Performance of government key to winning elections

By Dr. Prem Misir
There is general agreement that politics is about acquiring power and once acquired, the formation of a government constitutes the next solemn act as well as the sustainability of this power. There is probably general agreement, too, that a government’s primary responsibility is to meet the needs of the poor and vulnerable; to satisfy the interests of the working class; to pay more attention to human development than to quantifying statistics on economic indicators; and to become global. In essence, governmental performance is the name of the game at any election because the electorate has to evaluate this performance.

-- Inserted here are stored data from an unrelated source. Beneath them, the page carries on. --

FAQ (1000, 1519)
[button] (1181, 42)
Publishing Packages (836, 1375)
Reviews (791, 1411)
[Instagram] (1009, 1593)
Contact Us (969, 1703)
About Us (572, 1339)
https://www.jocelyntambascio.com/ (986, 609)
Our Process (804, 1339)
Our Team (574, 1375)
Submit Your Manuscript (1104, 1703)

As Guyana now moves closer to the next General and Regional Elections in a few months’ time, the people will make their own judgments on how well the ruling People’s Progressive Party/Civic (PPP/C) is executing its responsibilities in relation to improving the lives of the working class. The people will also issue a pronouncement on the other political parties (challengers) contesting the elections, that is, what they have in store to offer the working class that would significantly enhance its human development. And so, if the electorate perceives its performance positively, the PPP/C could start off on the campaign trail with an advantage as the incumbent.
How important is incumbent advantage? Applying Kramer’s model (1), the PPP/C’s platforms (issues) is its performance or current record, so given that voters believe in any proposed political policy, the challengers will try to present to the electorate issues that will outdo the PPP/C’s performance in government; further, if any incumbent recognises that it has no chance of winning the election, then it may pursue its own private interests while in office, instead of executing what it pledged during the election campaign; and so, voters will not take the challenger seriously, as they may assume that if it also wins office, the possibility exists that it will do its own thing and disregard voters’ preferences.
But these arguments come from the pure theory of electoral competition that hypothesizes that voters vote for the candidate whose issues they prefer; the theory does not consider other strategies or decisions that voters make, and in this situation, the big decision the voters may have to make is not about issues, but to decide whether or not to vote (2). In fact, to explain voters’ reasons to vote as having merely to do with choosing between two parties’ issues, assuming the election involves only two contestants is simply not the full story. There is more to a voter’s decision to vote, especially in Guyana, where about two-thirds of the population is under age 35.
The essence of the voters’ decision may lie more in the question, “But what have you done for me lately?”; and so in interpreting this question, it seems that voters vote partly on the basis of the performance of the government, and that the evidence that voters vote on issues in a campaign is unconvincing (2). Challengers in an election, therefore, are at a disadvantage, since voters make their minds up on their perceptions of the government’s performance, not on issues. That is an incumbency advantage which the voters control vis-à-vis their evaluation of the government’s performance.
This performance evaluation is an advantage to the government because it is the government that determines its own scope and deliverables for public consumption and human development. The challengers, by definition, are not in power, so they cannot execute scope of work and achieve deliverables.
There is another form of voter control which is to the government’s advantage. Most governments have two policy instruments – frontline policy and secondary policy (3) – for which many voters have mixed preferences, and also, many voters may have no interest in the secondary policy; nonetheless, there may be a small group of voters referred to as single-issue voters who have greater interest in the secondary policy than in the frontline policy.
And in a tight election, single-issue voters may be strategic to winning an election, so it may be a good for ruling politicians to embrace the single-issue voters’ secondary policy. That is how voters can exert control over politicians. But again, the secondary policy execution is legitimately within the governmental environment, giving the government another incumbency advantage. There are other legitimate incumbency advantages available to the PPP/C Government.
The PPP/C Government has these two incumbency advantages outlined here, not on the basis of any unfairness, but on governmental achievements as part of its performance. Meanwhile, the challengers are still hooked on issue voting which inevitably will sustain them in the political wilderness.

References
1. Kramer GH. A dynamical model of political equilibrium. Journal of Economic Theory. 1977;16(2):310-34.
2. Ferejohn J. Incumbent performance and electoral control. Public choice. 1986;50(1):5-25.
3. List JA, Sturm DM. How elections matter: Theory and evidence from environmental policy. National Bureau of Economic Research, 2004.